To the LORD your God belong the heavens, even the highest heavens, the earth and everything in it. Yet the LORD set his affection on your ancestors and loved them, and he chose you, their descendants, above all the nations—as it is today. Circumcise your hearts, therefore, and do not be stiff-necked any longer. Deuteronomy 10:14-16 NIV

In the Old Testament, circumcision was God’s appointed outward sign of his covenant with the Israelites. But Moses, David, Jeremiah, Stephen and Paul also talk of circumcision in terms of the heart. In the Bible our emotions, thoughts, motivations and our very souls live in our hearts.

In Psalm 139:23-24 David prays, “Search me, O God, and know my heart; test me and know my anxious thoughts. See if there is any offensive way in me, and lead me in the everlasting way.” When we pray these verses for ourselves, or for South Fellowship Church, we are inviting God to examine our motivations, our anxious thoughts, our fears to reveal any sin, any offensive attitude toward God or toward others. Jeremiah said “Their ears are closed (uncircumcised in the Hebrew) so they cannot hear. The word of the Lord is offensive to them; they find no pleasure in it,” Jeremiah 6:10b. He was describing the people of Judah before the exile as not having listened to nor even hearing God’s word. In Acts 7:51 Stephen uses similar words to describe the Sanhedrin in his speech immediately before he was stoned to death.

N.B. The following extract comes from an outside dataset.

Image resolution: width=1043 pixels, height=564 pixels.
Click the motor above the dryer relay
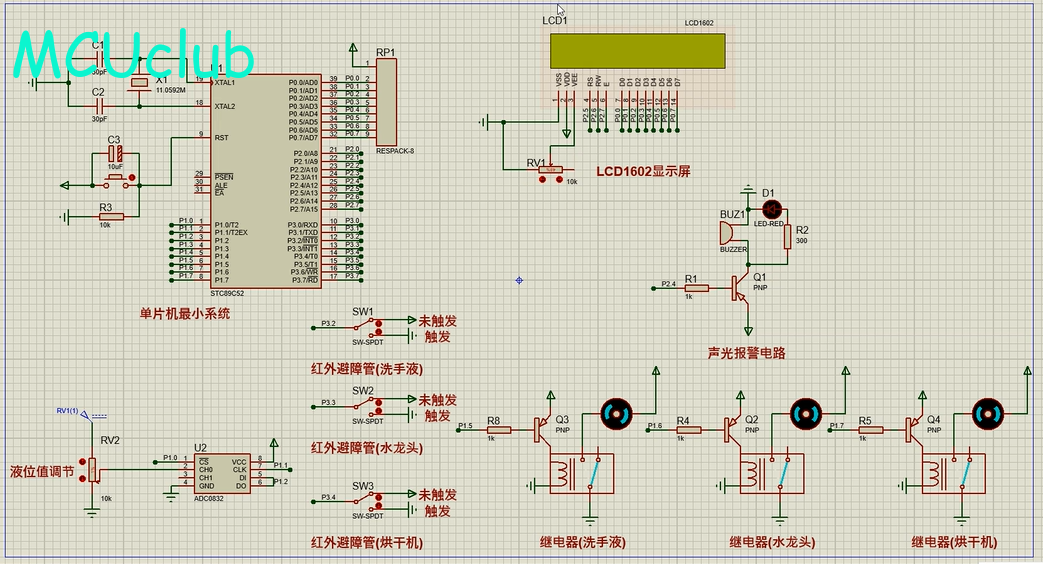point(987,413)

Jeremiah pleads with Judah to, “circumcise yourselves to the Lord, circumcise your hearts, you men of Judah and people of Jerusalem or my wrath will break out and burn like fire,” Jeremiah 4:4. Consecrating ourselves to God and to his purposes involves first hearing God’s message. Then it involves preparation, confession of sin, cleansing, examination of our motivations, eliminating harmful habits, and includes time for healing.

Moses records in Deuteronomy 10:12-13, “And now, O Israel, what does the Lord your God ask of you but to fear the Lord your God, to walk in all his ways, to love him, to serve the Lord your God with all your heart and with all your soul, and to observe the Lord’s commands and decrees that I am giving you today for your own good?” Next Moses described everything God created and how he specifically loves and chose the Hebrew people. Because of this – Moses asked the Hebrews to, “circumcise your hearts therefore and do not be stiff-necked any longer,” Deuteronomy 10:16.

Compare David’s Psalm 139 and Moses’ plea in Deuteronomy 10:12-22. Notice how the creator has expressed his love for us and how he knows us intimately, and how he wants us to hear and know him.